La persona que les abrió la puerta, era un viejo que aparentaba entre sesenta y setenta años, el pelo blanco debía de llevar días o quizás meses sin ser lavado ni peinado, sus ojos estaban inyectados en sangre y apestaba a alcohol y mugre. Vestía con una vieja camiseta interior blanca, llena de pequeños agujeros y grandes manchas, y unos viejos pantalones de chándal, que se encontraban en el mismo estado que la camiseta. Las zapatillas de estar por casa que lucía, permitían a los dedos gordos de ambos pies asomar por sendos orificios.

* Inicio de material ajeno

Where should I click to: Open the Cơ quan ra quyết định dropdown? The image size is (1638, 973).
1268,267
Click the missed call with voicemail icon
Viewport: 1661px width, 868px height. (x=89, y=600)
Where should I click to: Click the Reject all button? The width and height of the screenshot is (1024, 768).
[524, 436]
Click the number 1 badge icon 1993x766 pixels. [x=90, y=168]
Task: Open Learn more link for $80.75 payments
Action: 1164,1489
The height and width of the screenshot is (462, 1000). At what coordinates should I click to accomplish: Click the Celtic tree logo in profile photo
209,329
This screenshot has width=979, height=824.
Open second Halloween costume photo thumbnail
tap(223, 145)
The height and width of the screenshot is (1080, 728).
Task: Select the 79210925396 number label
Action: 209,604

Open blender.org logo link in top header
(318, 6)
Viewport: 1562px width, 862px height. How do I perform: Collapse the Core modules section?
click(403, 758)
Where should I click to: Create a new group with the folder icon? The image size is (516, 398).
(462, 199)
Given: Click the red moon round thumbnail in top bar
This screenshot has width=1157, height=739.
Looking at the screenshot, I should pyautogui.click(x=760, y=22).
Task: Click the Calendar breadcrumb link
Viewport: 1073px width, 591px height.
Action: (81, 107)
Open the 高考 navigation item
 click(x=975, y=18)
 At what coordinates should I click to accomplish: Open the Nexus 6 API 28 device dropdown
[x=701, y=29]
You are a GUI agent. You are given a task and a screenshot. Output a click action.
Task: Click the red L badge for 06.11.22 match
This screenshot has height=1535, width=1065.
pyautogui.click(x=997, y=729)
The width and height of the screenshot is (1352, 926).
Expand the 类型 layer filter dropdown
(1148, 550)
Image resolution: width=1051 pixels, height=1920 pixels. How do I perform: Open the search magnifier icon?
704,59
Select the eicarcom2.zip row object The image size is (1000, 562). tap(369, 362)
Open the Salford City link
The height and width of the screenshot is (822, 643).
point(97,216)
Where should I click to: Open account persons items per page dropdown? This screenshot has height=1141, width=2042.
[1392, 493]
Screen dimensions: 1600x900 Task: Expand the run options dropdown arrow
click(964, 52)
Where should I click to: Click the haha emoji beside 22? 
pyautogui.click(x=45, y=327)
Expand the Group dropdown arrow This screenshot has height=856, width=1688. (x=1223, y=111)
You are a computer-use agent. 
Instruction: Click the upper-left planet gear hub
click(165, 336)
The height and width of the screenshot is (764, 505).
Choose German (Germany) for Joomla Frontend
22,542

—¿Señor Jiménez? ¿Felipe Jiménez? —El inspector se había fijado en los buzones del portal, ratificando que la única persona que vivía en ese piso llevaba ese nombre, pero no se esperaba el deshecho humano que tenía delante.
—Sí, ¿qué quieren? —Al hombre le costaba mantener el equilibrio.
—Somos el inspector Suárez y la subinspectora de la Vega. —Ambos le mostraron sus placas—. Queríamos hacerle unas preguntas.
—¿Quieren pasar? —El hombre se apartó para dejarles entrar.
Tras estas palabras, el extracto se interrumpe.